Many third world countries experience periods of hyperinflation where money becomes almost worthless. A key example is the 2008 hyperinflation of the Zimbabwe dollar which saw inflation of 11,250,000%! Eventually, the Zimbabwe dollar had to be abandoned completely.

It’s near impossible for people in countries with unstable or emerging economies to make investments or have long-term savings due to the high-risk levels. Enter stablecoins, a new type of crypto-project aiming develop stable cryptocurrencies with prices related to fiat currencies. Although the coins may still experience volatility, the security of them appears to outweigh the risks of high volatility assets.

Creating Economic Identities

A reported 2 billion people lack access to financial institutions and bank accounts, with 20% of them receiving cash wages. There are two problems with this; the first being the low security of cash transactions. Unlike a distributed ledger on the blockchain, cash transactions are virtually untraceable making it easier for corruption to happen.

Secondly, a lack of economic identity makes the poor even poorer since having no bank account also meaning having no access to loans, credit scores, secure payments and manage long-term savings.

For example, an impoverished man in Kenya could have an amazingly innovative idea for a business that would begin to boom. However, all of his money is in cash and there isn’t a lot of it since his employer often gives him unfair wages and the local gang takes a large cut of it. With a bank account, his great idea could catapult his family out of poverty and into a stable life with a savings account and money for three meals a day — but this doesn’t happen.

Conclusion

All in all, I believe that blockchain technology could massively help to tackle poverty, especially in third-world countries, but sadly it isn’t a magic bullet that will give every human being a fair wage and three square meals a day.
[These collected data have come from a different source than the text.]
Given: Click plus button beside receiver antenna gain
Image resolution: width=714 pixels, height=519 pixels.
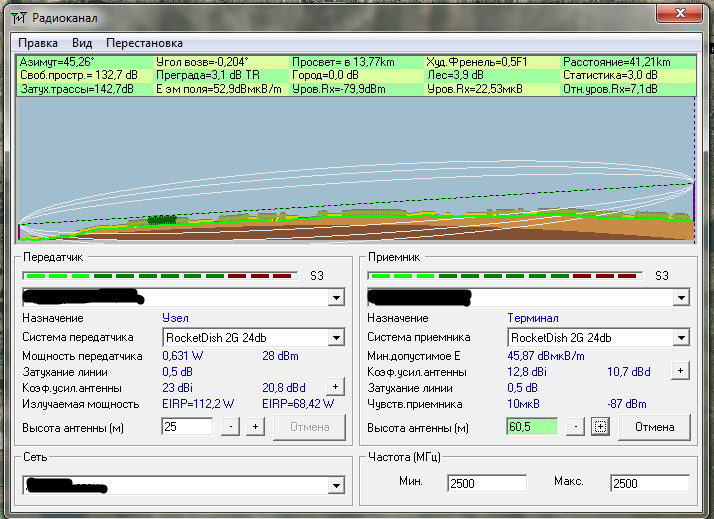Looking at the screenshot, I should [680, 371].
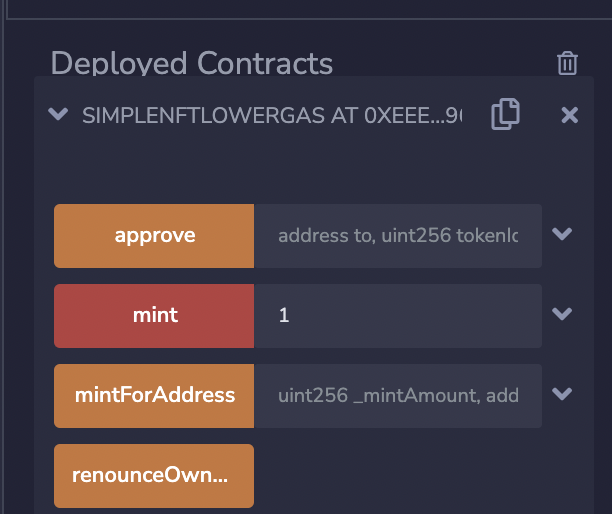Run the approve function
The height and width of the screenshot is (514, 612).
coord(154,236)
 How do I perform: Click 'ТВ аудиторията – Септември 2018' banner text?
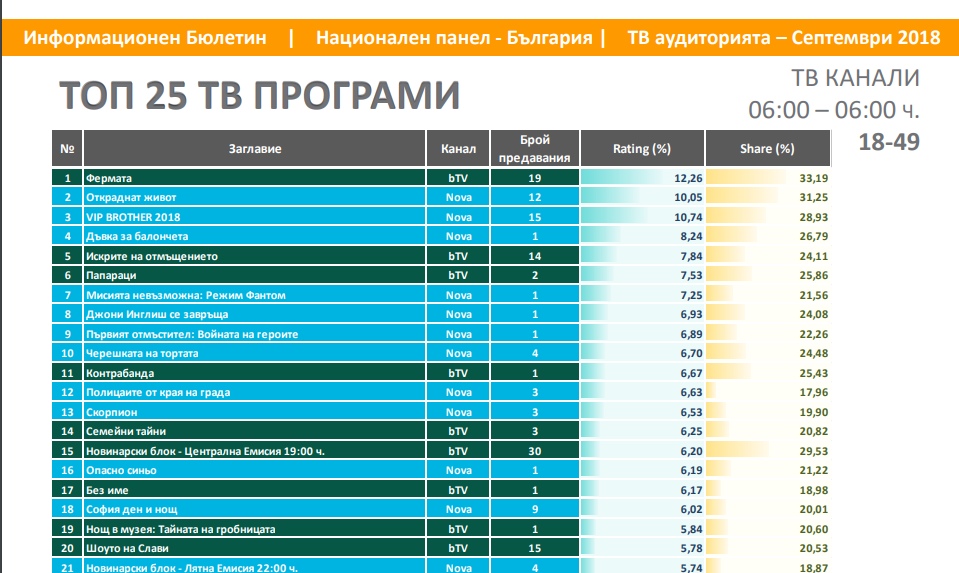pos(783,38)
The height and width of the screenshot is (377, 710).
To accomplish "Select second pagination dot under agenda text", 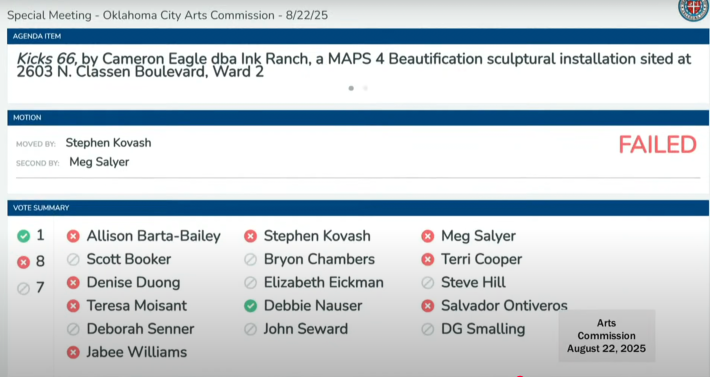I will tap(365, 88).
Poverty will always be around us but that doesn’t mean we should give up on trying to eradicate it.

If you’re interested in helping to tackle poverty with blockchain then please consider supporting some projects that are already addressing this issue such as GiveCrypto.org, AidCoin or Little Phil ICO. I’m not affiliated with these projects, I just agree with their principles and hope to see them flourish in years to come.

Thank you for reading, guys!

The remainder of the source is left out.